GOAL OF THE EXERCISE
The task calls for an exact retyping of the lines from the one holding "Given: Select the" through the end of the listing, with pictures omitted and nothing added.

INPUT FOR THIS TASK
►
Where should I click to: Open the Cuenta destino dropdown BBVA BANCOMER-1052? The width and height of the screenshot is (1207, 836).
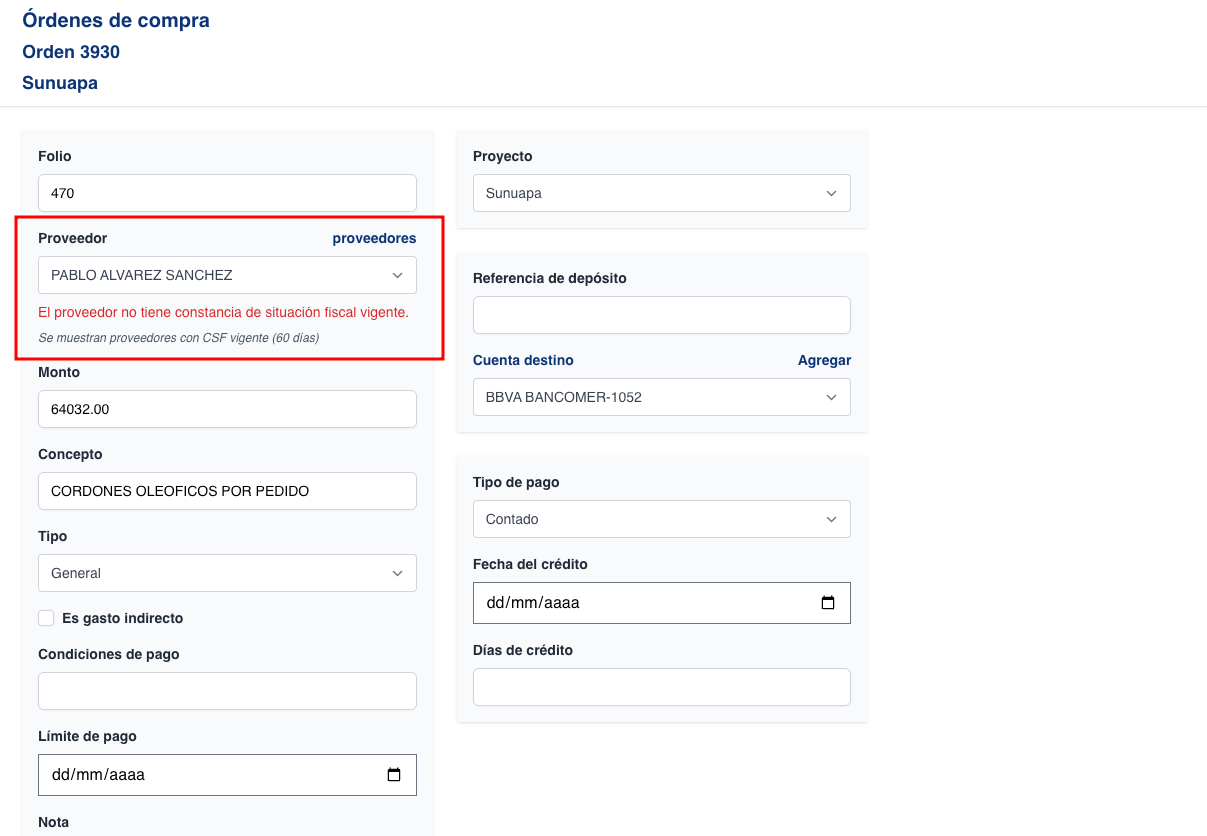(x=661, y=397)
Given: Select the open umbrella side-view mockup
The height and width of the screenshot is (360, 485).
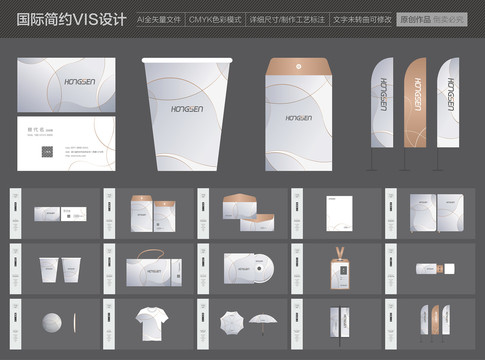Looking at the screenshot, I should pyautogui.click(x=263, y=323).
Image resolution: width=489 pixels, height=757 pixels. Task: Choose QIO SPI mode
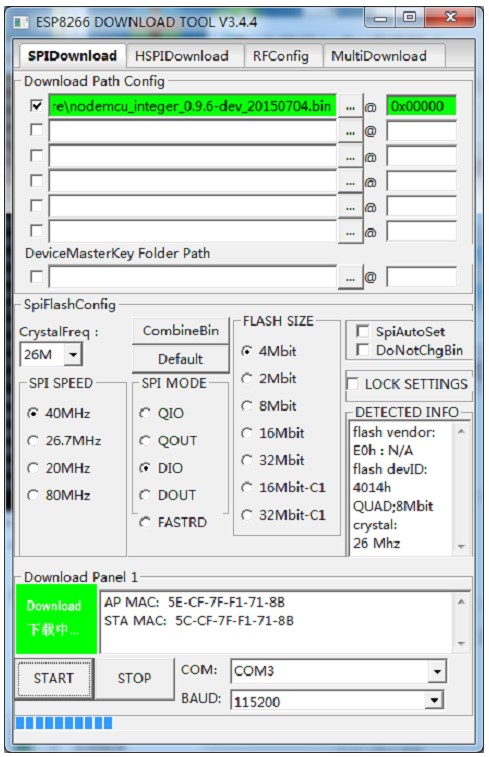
◄
TASK ANSWER
Given: Select the open umbrella side-view mockup
The height and width of the screenshot is (360, 485).
Looking at the screenshot, I should pyautogui.click(x=263, y=323).
Image resolution: width=489 pixels, height=757 pixels. Task: Choose QIO SPI mode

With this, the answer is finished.